**PROVIDED INFORMATION**.
────────
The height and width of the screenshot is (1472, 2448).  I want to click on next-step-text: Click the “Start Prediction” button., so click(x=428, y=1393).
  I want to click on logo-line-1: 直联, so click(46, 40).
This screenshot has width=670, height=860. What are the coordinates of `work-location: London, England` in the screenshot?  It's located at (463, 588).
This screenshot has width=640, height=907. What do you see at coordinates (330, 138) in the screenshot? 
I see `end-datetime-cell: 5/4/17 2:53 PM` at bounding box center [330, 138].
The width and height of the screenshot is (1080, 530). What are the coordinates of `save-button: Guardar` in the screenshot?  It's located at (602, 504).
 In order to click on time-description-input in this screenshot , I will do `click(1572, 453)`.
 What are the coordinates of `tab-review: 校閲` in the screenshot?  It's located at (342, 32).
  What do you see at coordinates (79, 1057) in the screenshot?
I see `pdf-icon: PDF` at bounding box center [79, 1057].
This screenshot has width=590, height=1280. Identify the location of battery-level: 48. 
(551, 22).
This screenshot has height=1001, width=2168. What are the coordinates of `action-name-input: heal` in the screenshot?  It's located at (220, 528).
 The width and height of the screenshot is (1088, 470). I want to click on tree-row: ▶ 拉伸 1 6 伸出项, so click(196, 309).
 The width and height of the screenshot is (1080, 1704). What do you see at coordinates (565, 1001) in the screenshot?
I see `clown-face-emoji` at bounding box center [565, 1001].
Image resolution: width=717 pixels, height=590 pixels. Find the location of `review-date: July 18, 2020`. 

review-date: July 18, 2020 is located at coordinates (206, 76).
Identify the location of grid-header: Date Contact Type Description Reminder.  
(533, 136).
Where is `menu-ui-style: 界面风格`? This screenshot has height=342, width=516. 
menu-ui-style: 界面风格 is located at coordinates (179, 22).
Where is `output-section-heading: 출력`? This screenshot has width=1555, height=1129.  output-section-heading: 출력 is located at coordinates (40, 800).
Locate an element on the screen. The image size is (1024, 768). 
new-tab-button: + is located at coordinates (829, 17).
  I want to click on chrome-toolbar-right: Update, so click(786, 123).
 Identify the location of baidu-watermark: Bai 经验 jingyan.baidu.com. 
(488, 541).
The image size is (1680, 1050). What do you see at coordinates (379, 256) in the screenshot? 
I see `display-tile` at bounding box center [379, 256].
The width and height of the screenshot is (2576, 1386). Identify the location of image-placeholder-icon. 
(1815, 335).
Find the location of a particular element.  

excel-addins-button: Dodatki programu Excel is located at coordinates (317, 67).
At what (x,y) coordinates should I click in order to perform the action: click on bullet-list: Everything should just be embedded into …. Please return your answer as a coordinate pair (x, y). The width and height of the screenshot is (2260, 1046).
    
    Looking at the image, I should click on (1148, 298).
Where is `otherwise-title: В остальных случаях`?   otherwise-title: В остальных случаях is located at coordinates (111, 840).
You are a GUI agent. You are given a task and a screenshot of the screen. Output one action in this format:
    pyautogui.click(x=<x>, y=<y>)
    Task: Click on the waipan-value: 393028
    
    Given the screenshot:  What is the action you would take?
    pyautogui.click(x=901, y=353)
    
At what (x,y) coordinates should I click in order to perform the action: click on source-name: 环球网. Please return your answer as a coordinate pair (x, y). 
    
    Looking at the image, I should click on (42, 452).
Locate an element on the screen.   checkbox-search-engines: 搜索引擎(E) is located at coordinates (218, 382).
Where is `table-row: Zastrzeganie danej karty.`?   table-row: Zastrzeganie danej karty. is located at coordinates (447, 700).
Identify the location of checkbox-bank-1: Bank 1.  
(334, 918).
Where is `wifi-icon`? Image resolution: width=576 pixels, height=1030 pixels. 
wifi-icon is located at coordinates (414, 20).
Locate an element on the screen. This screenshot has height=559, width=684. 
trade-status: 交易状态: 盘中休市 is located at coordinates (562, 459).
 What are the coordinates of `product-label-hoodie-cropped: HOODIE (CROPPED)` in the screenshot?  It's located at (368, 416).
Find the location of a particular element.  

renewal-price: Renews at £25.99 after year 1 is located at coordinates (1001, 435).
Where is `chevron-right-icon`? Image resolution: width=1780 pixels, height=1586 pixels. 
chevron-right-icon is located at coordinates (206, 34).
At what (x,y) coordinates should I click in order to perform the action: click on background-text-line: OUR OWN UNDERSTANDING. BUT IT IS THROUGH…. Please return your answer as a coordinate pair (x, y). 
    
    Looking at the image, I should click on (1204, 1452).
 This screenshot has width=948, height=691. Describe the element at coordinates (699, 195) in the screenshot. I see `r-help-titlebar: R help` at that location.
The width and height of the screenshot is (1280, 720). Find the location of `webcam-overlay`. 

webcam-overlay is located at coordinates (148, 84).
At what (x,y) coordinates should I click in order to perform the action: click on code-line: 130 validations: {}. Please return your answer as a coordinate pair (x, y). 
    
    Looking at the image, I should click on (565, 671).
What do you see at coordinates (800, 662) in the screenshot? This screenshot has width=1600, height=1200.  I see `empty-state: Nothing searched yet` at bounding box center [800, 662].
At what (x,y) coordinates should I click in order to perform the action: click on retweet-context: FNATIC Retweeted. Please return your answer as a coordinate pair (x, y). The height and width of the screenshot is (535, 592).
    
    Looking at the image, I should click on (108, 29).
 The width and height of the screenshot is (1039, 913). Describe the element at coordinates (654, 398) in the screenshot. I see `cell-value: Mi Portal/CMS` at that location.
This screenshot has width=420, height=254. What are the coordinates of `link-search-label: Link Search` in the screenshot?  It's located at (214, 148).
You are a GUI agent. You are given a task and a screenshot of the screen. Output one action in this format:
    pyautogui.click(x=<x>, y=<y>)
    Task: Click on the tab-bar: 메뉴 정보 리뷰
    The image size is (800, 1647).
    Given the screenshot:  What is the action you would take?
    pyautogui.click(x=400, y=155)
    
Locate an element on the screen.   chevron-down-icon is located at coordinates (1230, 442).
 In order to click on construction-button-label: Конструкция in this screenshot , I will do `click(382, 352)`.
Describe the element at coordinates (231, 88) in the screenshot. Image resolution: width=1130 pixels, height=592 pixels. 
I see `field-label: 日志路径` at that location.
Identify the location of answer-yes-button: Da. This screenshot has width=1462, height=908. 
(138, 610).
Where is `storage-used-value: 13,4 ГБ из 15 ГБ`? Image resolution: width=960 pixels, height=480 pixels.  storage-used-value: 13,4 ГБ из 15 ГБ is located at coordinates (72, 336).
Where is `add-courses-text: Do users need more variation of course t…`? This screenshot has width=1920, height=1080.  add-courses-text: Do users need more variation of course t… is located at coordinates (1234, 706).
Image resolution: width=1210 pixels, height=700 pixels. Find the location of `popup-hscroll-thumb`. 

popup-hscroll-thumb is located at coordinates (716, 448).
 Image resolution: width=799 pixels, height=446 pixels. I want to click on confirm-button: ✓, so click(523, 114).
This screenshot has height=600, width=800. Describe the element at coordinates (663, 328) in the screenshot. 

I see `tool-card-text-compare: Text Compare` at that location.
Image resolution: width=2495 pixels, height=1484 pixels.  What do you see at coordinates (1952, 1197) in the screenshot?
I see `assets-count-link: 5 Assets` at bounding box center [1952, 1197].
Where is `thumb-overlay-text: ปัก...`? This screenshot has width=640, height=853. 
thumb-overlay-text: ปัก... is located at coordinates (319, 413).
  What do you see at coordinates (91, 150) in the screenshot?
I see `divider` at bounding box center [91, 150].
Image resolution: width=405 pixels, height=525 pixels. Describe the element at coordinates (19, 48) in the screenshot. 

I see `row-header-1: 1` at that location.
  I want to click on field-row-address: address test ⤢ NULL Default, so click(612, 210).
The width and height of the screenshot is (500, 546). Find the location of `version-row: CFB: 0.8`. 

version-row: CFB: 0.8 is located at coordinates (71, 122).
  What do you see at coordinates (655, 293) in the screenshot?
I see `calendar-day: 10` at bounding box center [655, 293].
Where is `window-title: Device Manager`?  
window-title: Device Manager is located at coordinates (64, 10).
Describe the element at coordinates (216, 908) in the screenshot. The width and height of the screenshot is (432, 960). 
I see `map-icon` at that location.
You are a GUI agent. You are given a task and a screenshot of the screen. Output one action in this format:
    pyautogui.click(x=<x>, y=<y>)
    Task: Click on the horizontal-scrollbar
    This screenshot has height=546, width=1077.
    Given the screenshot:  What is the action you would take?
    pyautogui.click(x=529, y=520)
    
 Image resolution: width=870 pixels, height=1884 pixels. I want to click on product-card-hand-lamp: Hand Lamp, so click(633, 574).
────────
**ASSIGNMENT**. Write out the data word for word, starting at the line that contains "has height=342, width=516." and ending at the line that contains "I want to click on chrome-toolbar-right: Update, so", with both of those lines included.

**RESPONSE BOX**.
Where is `menu-ui-style: 界面风格`? This screenshot has height=342, width=516. 
menu-ui-style: 界面风格 is located at coordinates (179, 22).
Where is `output-section-heading: 출력`? This screenshot has width=1555, height=1129.  output-section-heading: 출력 is located at coordinates (40, 800).
Locate an element on the screen. The image size is (1024, 768). 
new-tab-button: + is located at coordinates (829, 17).
  I want to click on chrome-toolbar-right: Update, so click(786, 123).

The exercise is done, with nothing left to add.